* Start Passage to read *
]]>
DtSearchQuery
library call
DtSearchQuery
Perform a DtSearch database search for a specified query
#include <Dt/Search.h>
int DtSearchQuery
void *qry
char *dbname
int search_type
char *date1
char *date2
DtSrResult **results
long *resultscount
char *stems
int *stemcount
DESCRIPTION
DtSearchQuery is the DtSearch API search function.
DtSearchQuery is passed a query string and some
search options, performs the requested search, and if successful returns a
linked list of DtSrResult structures representing
the documents satisfying the search.
The results list contains information about the documents that can be
used for subsequent retrievals, as well as information suitable for
display to an end user.
Search Types
DtSearchQuery supports three types of searches:
P, W, and S.
Type P Search Query Strings
Query strings for search type P have the simplest syntax, namely a
sequence of words separated by ASCII whitespace. Punctuation and invalid words
are silently discarded by the search engine. The only possible syntax error
is that all query words happen to be invalid in the language of the database.
* End Passage to read *
▶ _Exercises_
• 1. According to the DtSearchQuery reference page, what happens to punctuation and invalid words in a type P query string?
• 2. From the DtSearchQuery reference page, repeat word for word the passage that begins at the words "Type P Search" and stops after the words "of the database.".
The lines that follow the reference page are separate material.
* Start Given data *
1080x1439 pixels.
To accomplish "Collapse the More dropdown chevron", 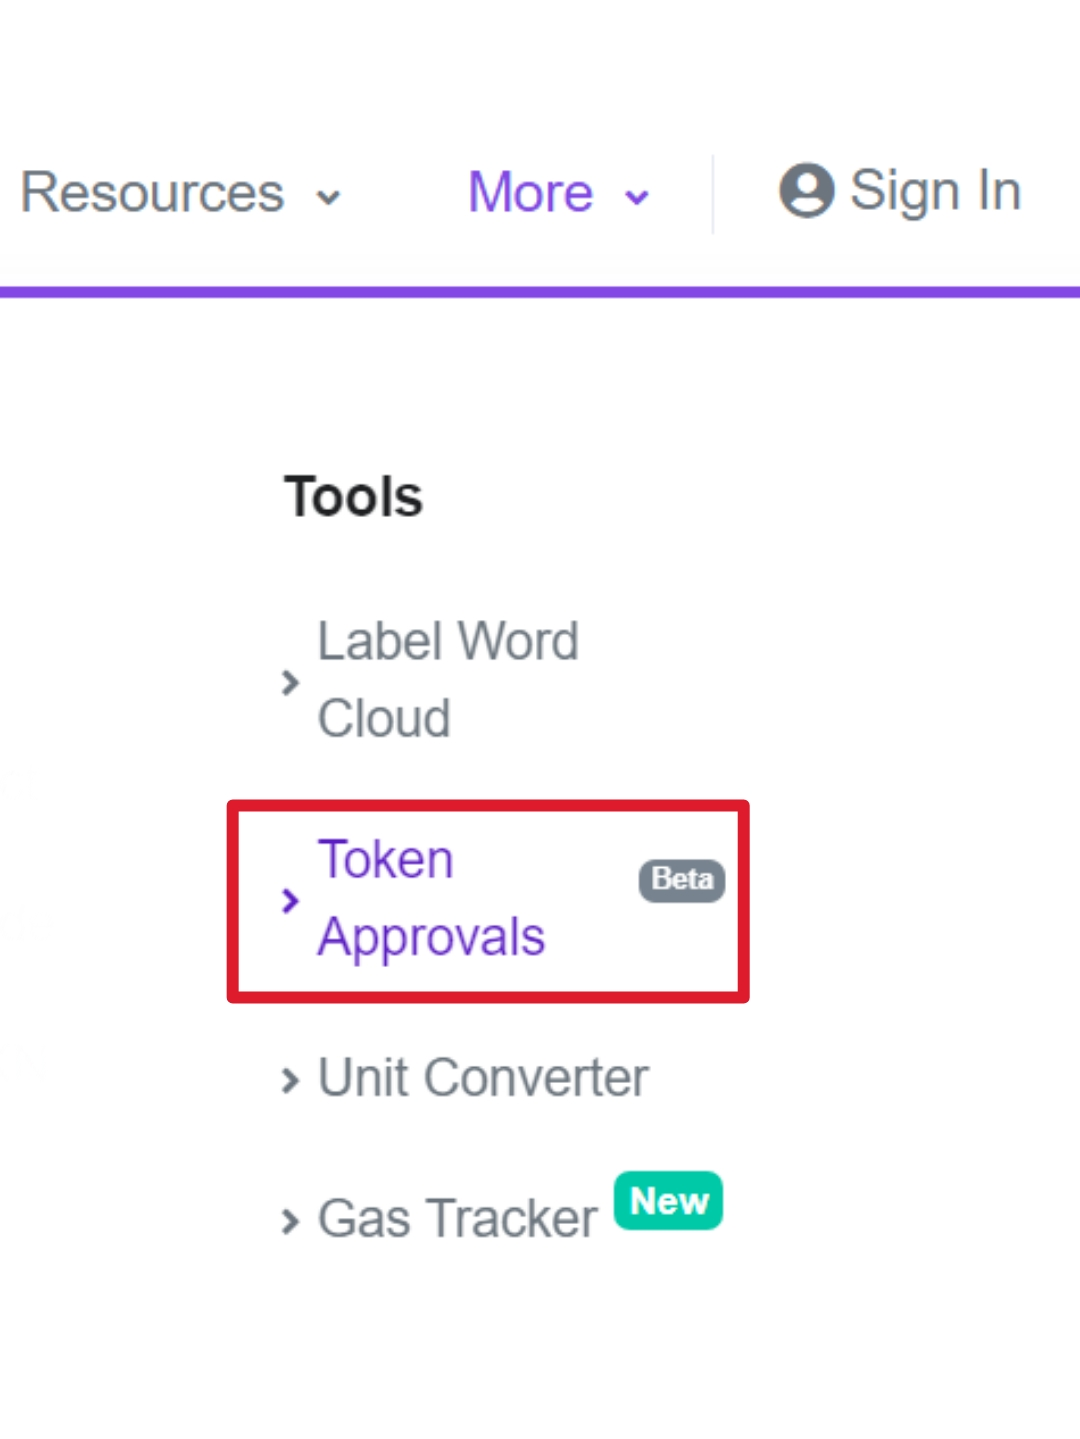I will [x=637, y=198].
* End Given data *
▶ _Results_
• 1. The search engine silently discards them.

• 2.
Type P Search Query Strings
Query strings for search type P have the simplest syntax, namely a
sequence of words separated by ASCII whitespace. Punctuation and invalid words
are silently discarded by the search engine. The only possible syntax error
is that all query words happen to be invalid in the language of the database.